Closed Timoeller closed 4 years ago
It's clearly an unwanted model behaviour due to the rather clean corpus used for vocab creation. We (and also others) learned from it :) However, this is nothing related to FARM directly - so I am closing this issue now.
Recommendation for others working with GermanBERT and data with many @ / ! (standalone or at the start of a word):
Simply add those tokens to your tokenizer via
tokenizer.add_tokens(["!", "@", ...])
The model still won't have pretrained embeddings for those characters, but it can then actually learn them during LM finetuning / downstream training.
I am reopening this issue, since conversion of normal symbols to [UNK] seems to be related to a change in the tokenization. Now also previously converted symbols like "?" in "Ist das eine Frage?" get converted to [UNK].
This might be due to the BasicTokenizer. It used to be a whitespace tokenizer but is now splitting "Frage?" into "Frage" and "?" tokens. A potential fix would be to change the vocab.txt occurences of ##? or ##. etc to be standalone symbols and reupload the files.

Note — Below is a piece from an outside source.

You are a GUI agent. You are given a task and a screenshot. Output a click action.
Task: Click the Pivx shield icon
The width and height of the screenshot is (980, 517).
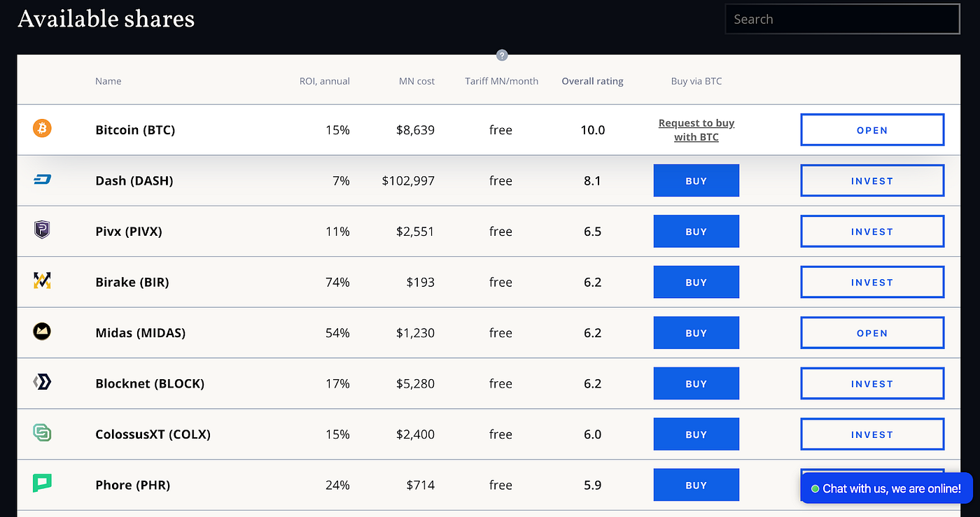click(x=41, y=231)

Also see my little gist here which shows the problem: https://gist.github.com/PhilipMay/9ece696dc11d7d57fee3f2f67b591eb4
Same problem happens when you use FARM to tokenize btw.
An other alternative fix would be to provide a tokenizer that is working the same way as the tokenizer that was used to create this lanuage model. IMO the tokenizer (and the whole preprocessing pipeline) should never change between language model creation, finetuning, training and production.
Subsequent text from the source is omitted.